─── Records
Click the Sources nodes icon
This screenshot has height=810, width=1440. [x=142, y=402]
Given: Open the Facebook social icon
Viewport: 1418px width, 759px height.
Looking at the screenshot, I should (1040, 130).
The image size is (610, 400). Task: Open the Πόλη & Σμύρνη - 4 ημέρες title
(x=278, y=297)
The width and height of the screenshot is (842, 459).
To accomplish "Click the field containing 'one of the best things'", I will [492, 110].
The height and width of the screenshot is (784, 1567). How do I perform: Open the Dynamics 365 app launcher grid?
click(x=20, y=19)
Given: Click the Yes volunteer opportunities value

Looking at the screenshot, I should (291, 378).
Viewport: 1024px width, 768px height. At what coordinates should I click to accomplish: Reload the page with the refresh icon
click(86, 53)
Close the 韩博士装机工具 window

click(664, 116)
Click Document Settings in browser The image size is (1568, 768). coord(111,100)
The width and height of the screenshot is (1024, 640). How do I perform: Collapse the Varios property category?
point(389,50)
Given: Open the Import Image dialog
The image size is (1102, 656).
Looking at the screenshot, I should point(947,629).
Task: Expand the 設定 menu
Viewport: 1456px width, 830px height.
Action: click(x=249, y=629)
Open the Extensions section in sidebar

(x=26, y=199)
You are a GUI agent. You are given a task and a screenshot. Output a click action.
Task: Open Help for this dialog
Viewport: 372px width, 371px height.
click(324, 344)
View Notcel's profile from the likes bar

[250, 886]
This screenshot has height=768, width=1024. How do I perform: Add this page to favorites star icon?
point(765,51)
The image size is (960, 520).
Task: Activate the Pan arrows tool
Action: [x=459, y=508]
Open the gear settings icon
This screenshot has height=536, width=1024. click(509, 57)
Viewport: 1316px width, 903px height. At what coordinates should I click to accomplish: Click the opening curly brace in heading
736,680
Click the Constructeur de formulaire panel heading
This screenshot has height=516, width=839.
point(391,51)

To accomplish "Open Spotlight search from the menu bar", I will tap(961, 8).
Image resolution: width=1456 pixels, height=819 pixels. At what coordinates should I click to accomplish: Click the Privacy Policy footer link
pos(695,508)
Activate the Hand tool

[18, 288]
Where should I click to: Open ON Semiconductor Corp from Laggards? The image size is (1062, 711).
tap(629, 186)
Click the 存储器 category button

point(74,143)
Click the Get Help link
──────
• Problem: Recast all of the data above as a numbered list, one item per line, with the blank lines left out.

• Output of the exercise:
1. Click the Sources nodes icon
2. This screenshot has height=810, width=1440. [x=142, y=402]
3. Given: Open the Facebook social icon
4. Viewport: 1418px width, 759px height.
5. Looking at the screenshot, I should (1040, 130).
6. The image size is (610, 400). Task: Open the Πόλη & Σμύρνη - 4 ημέρες title
7. (x=278, y=297)
8. The width and height of the screenshot is (842, 459).
9. To accomplish "Click the field containing 'one of the best things'", I will [492, 110].
10. The height and width of the screenshot is (784, 1567). How do I perform: Open the Dynamics 365 app launcher grid?
11. click(x=20, y=19)
12. Given: Click the Yes volunteer opportunities value
13. Looking at the screenshot, I should (291, 378).
14. Viewport: 1024px width, 768px height. At what coordinates should I click to accomplish: Reload the page with the refresh icon
15. click(86, 53)
16. Close the 韩博士装机工具 window
17. click(664, 116)
18. Click Document Settings in browser The image size is (1568, 768). coord(111,100)
19. The width and height of the screenshot is (1024, 640). How do I perform: Collapse the Varios property category?
20. point(389,50)
21. Given: Open the Import Image dialog
22. The image size is (1102, 656).
23. Looking at the screenshot, I should point(947,629).
24. Task: Expand the 設定 menu
25. Viewport: 1456px width, 830px height.
26. Action: click(x=249, y=629)
27. Open the Extensions section in sidebar
28. (x=26, y=199)
29. You are a GUI agent. You are given a task and a screenshot. Output a click action.
30. Task: Open Help for this dialog
31. Viewport: 372px width, 371px height.
32. click(324, 344)
33. View Notcel's profile from the likes bar
34. [250, 886]
35. This screenshot has height=768, width=1024. How do I perform: Add this page to favorites star icon?
36. point(765,51)
37. The image size is (960, 520).
38. Task: Activate the Pan arrows tool
39. Action: [x=459, y=508]
40. Open the gear settings icon
41. This screenshot has height=536, width=1024. click(509, 57)
42. Viewport: 1316px width, 903px height. At what coordinates should I click to accomplish: Click the opening curly brace in heading
43. 736,680
44. Click the Constructeur de formulaire panel heading
45. This screenshot has height=516, width=839.
46. point(391,51)
47. To accomplish "Open Spotlight search from the menu bar", I will tap(961, 8).
48. Image resolution: width=1456 pixels, height=819 pixels. At what coordinates should I click to accomplish: Click the Privacy Policy footer link
49. pos(695,508)
50. Activate the Hand tool
51. [18, 288]
52. Where should I click to: Open ON Semiconductor Corp from Laggards? The image size is (1062, 711).
53. tap(629, 186)
54. Click the 存储器 category button
55. point(74,143)
56. Click the Get Help link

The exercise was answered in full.